*** Opening of Given information ***

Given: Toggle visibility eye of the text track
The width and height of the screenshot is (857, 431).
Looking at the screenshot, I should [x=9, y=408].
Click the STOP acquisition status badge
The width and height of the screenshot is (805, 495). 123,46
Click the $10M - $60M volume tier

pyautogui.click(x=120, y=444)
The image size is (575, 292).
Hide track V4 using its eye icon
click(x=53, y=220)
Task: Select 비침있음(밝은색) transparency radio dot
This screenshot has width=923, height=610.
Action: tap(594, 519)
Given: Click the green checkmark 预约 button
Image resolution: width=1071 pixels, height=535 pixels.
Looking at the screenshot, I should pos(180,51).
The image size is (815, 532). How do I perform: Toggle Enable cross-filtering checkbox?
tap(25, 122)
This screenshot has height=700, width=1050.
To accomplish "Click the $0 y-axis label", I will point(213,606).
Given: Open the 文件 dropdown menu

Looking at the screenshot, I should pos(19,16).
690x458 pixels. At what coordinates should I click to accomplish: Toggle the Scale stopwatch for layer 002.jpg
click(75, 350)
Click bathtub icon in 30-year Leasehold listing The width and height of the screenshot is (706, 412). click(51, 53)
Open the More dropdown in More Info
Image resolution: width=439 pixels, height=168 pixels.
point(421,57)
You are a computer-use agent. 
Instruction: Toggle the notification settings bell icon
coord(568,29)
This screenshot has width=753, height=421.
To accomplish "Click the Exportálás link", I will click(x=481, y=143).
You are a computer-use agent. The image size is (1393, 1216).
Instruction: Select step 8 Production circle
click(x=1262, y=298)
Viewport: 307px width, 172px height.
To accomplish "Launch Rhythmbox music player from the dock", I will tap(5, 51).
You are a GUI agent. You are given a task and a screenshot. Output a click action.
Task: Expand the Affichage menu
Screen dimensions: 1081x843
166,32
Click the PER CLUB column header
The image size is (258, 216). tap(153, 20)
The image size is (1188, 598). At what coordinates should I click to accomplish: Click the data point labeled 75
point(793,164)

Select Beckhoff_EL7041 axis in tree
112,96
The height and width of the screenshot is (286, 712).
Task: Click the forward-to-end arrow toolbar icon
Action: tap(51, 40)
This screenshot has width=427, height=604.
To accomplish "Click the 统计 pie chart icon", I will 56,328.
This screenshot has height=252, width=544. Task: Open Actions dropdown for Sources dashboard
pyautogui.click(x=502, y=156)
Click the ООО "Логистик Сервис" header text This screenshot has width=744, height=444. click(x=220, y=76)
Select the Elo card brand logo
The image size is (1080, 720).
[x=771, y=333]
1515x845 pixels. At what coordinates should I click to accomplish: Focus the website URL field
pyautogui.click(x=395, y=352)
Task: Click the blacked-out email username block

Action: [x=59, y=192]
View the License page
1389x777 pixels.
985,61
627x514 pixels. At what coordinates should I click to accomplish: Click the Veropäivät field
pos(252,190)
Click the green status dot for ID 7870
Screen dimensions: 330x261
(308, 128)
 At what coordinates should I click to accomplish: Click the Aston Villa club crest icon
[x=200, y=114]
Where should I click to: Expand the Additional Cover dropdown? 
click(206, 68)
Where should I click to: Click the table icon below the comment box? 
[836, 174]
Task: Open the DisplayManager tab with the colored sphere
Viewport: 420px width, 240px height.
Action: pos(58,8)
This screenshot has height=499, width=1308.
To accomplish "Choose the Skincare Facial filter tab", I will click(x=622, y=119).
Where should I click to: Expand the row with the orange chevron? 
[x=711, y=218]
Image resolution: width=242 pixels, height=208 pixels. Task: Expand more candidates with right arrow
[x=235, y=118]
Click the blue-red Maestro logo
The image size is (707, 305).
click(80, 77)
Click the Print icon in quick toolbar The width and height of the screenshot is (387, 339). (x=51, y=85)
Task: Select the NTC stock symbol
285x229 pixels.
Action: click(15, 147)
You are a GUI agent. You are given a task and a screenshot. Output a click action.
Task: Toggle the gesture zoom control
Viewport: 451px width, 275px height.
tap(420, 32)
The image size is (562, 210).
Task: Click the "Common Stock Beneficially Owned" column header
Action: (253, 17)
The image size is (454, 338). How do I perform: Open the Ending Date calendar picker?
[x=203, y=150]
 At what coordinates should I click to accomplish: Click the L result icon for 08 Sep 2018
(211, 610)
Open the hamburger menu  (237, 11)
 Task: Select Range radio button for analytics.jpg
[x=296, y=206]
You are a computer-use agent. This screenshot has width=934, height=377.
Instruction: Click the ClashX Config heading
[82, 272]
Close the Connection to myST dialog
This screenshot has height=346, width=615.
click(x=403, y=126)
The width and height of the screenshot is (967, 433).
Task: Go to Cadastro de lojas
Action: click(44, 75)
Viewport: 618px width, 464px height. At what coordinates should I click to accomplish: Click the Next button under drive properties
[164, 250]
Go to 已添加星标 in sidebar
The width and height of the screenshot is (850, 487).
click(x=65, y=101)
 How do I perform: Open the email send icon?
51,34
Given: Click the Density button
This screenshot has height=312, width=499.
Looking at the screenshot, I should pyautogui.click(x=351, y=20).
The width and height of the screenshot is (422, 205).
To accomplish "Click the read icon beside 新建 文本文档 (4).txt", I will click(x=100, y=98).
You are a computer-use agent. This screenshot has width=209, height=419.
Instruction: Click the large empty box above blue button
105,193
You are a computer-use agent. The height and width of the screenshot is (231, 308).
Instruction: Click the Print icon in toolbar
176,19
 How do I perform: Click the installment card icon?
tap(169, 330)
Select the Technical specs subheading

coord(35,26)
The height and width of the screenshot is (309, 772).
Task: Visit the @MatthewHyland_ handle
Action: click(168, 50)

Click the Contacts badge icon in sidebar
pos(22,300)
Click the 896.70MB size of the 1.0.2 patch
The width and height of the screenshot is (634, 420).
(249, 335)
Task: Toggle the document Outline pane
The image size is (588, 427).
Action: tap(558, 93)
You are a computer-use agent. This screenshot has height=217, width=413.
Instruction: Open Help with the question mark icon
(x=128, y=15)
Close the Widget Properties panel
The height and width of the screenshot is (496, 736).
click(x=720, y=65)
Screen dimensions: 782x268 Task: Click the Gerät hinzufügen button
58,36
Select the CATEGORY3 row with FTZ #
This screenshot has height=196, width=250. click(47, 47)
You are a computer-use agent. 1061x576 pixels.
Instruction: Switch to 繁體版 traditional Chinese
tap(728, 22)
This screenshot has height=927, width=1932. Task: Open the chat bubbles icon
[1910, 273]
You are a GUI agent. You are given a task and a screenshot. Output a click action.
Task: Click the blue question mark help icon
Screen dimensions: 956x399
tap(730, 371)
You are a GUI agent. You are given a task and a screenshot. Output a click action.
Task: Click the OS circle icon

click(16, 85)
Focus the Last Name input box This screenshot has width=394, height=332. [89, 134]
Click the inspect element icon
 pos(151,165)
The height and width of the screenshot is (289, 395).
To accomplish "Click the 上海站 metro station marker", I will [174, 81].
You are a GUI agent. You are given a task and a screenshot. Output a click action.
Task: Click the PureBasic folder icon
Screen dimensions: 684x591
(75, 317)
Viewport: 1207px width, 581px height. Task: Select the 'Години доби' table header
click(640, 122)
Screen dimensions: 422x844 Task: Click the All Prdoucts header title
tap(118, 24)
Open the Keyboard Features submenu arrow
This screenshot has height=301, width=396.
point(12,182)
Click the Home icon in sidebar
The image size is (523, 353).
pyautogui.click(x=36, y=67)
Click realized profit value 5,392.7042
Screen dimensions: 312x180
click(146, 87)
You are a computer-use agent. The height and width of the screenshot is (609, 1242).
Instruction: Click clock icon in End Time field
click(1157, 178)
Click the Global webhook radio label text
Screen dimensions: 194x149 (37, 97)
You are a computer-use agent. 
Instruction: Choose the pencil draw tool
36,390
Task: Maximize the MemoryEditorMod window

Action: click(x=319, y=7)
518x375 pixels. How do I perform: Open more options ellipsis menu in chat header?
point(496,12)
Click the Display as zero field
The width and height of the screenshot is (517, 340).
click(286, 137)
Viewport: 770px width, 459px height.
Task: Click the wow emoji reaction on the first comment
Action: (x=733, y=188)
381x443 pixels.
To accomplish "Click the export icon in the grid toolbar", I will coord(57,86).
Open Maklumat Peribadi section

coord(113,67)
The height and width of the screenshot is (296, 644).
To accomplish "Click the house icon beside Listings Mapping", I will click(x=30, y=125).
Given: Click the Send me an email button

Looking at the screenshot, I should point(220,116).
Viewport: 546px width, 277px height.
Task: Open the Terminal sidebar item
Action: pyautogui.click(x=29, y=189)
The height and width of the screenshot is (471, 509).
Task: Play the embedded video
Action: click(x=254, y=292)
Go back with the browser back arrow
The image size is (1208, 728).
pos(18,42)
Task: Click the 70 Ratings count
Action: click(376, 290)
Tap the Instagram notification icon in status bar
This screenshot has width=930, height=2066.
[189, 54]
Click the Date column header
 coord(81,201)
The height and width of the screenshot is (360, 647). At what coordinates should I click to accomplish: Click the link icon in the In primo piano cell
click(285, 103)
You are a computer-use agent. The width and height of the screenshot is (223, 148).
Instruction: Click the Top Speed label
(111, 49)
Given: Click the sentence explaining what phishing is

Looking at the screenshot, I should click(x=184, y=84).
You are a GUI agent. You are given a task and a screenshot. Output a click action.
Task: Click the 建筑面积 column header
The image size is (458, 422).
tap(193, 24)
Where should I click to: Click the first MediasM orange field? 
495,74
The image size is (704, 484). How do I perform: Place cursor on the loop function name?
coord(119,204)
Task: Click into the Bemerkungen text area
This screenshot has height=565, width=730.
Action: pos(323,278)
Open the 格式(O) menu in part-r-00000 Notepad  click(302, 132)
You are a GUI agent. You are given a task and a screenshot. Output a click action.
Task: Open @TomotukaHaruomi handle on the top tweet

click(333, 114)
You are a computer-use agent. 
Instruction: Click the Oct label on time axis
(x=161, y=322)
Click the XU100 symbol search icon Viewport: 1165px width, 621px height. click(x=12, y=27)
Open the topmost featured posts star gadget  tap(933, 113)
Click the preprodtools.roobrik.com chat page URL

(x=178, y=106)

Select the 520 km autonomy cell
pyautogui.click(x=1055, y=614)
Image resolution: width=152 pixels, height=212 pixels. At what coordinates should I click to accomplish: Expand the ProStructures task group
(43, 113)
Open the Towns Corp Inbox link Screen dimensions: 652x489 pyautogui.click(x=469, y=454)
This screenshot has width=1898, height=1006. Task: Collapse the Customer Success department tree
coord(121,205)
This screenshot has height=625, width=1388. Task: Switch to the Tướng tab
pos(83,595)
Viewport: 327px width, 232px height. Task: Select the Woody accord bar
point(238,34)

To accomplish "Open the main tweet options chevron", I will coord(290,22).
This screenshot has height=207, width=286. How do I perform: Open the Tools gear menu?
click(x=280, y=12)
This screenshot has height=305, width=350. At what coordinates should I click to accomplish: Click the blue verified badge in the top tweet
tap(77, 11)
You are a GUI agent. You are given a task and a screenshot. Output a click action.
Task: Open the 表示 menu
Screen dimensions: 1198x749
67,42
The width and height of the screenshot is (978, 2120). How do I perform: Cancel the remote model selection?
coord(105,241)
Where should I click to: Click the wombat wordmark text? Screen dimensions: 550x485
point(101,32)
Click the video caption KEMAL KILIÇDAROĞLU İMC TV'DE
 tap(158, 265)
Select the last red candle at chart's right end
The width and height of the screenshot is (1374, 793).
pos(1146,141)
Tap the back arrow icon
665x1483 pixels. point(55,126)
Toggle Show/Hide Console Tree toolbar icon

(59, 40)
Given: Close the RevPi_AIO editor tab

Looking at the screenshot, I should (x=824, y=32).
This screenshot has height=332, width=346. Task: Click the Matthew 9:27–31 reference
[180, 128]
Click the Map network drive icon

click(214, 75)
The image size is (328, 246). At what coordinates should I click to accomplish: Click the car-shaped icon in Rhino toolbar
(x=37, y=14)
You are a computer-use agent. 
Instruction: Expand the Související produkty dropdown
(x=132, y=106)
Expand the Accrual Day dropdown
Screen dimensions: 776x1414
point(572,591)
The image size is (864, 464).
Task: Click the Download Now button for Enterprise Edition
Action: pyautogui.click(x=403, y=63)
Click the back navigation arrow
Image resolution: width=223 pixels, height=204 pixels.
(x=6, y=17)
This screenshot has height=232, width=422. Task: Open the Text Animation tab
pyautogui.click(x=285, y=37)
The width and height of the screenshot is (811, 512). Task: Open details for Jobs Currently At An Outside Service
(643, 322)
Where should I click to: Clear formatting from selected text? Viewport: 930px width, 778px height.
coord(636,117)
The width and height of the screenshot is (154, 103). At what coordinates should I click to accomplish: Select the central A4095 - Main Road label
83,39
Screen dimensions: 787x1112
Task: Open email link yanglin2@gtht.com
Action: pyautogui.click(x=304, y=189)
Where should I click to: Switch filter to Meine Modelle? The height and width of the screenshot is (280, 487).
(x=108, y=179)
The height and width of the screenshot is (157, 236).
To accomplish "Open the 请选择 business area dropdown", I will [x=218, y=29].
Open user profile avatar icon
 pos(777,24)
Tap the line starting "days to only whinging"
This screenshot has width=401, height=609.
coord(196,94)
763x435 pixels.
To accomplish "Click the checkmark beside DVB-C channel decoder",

*** Close of Given information ***

▶ _Instructions to follow_: The answer must be a single number: how many lines above contain "symbol".

▶ _Solved problem_: 2